The predictable growth of Mozambique’s mining industry could lead to a momentous increase in the industry’s contribution to the gross domestic product of the country, contributing to the country’s financial independence. Mozambique is experiencing a coal explosion in the Tete province, with talk of Niassa becoming the next province to be explored and even bigger reserves expected.

It has been reported that Mozambique has considerable coal deposits located in the Moatize and the Mucanha-Vuzi sub-basins in the prospective Zambezi coal basin, in Tete. The Moatize sub-basin comprises 7 coal seams and has reserves projected at 750-million tons, while the Mucanha-Vuzi basin is said to comprise as much as 3 600-million tons in coal reserves, regardless of the basin being severely block-faulted.

Because of this, the country is seeing an increased interest from the Mozambique government to get involved in the industry. Suggested and proposed amendments to the mining law, earlier this year, including a proposal for government to take stakes in major strategic projects, are indicators of such increased interest, but it is not necessarily out of line with tax and mining law reforms being introduced in other mineral-rich countries. One of the positives we are seeing out of the proposed amendments is the suggestion to streamline the licensing process for exploration and mining, thereby lowering the barrier of entry into the industry.

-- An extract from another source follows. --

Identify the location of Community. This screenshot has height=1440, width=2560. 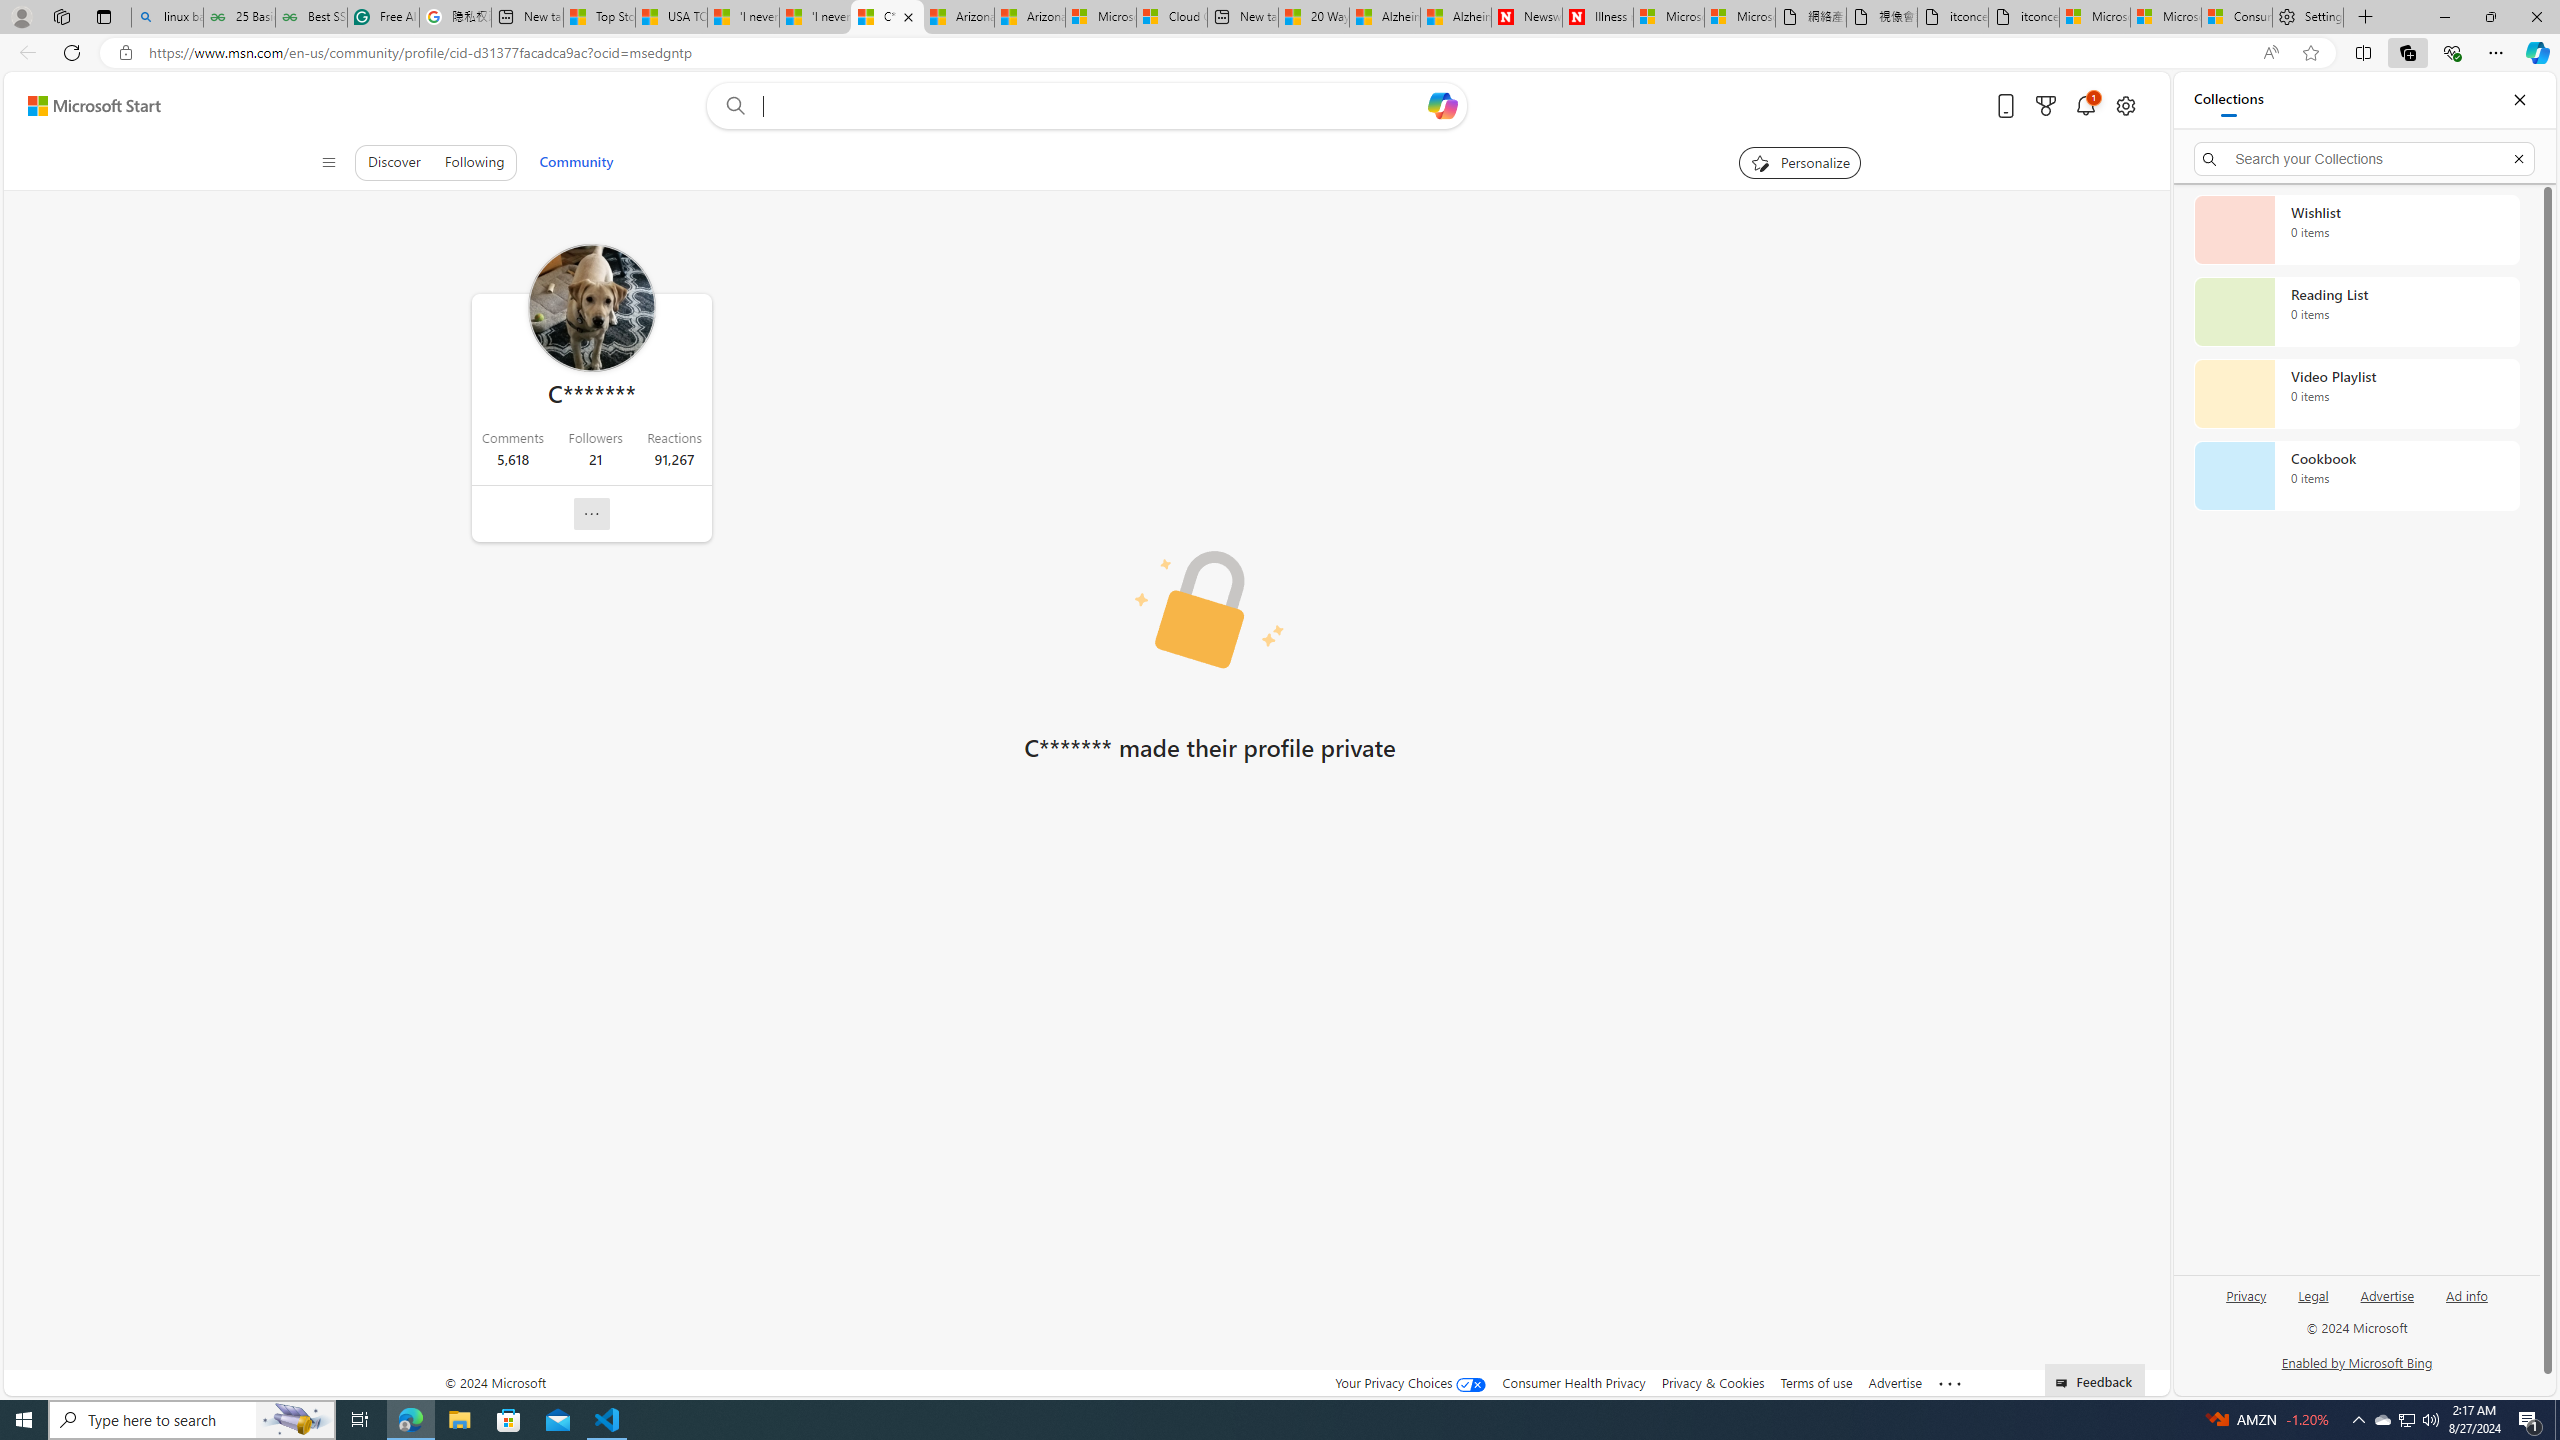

Mining rights and licenses

In its draft new mining law, Mozambique is proposing that business deals involving mining rights and licenses for the country’s resources be executed within the country’s borders. The draft is expected to be submitted to the Mozambique government during the first half of this year.

Mozambique government is likely to change the time frames for mining production. The current legislation enables mining to start 15 years after a mining license has been granted. It is assumed that the new legislation will force exploration and mining companies to start production within two years of licensing. Currently, there are more than 10 significant projects in the feasibility stage, at least one in the bankable feasibility stage, and numerous projects already under construction in the country.

Challenges faced by the mining industry

Numerous ways are being investigated to deal with the export capability and infrastructural development challenges currently faced by the industry, with players busy dealing with the issues either individually or in joint forums. Other challenges faced by the Mozambique mining industry include power shortages, lack of skilled labour, and environmental issues, such as the scarcity of water, as well as potentially significant government interference. In order to overcome these challenges, significant interaction and cooperation will be required between industry players, the communities in which they operate, and government.

However, these challenges are not unique to Mozambique and, therefore, lessons learnt in other jurisdictions on these matters can be used to address the country’s challenges.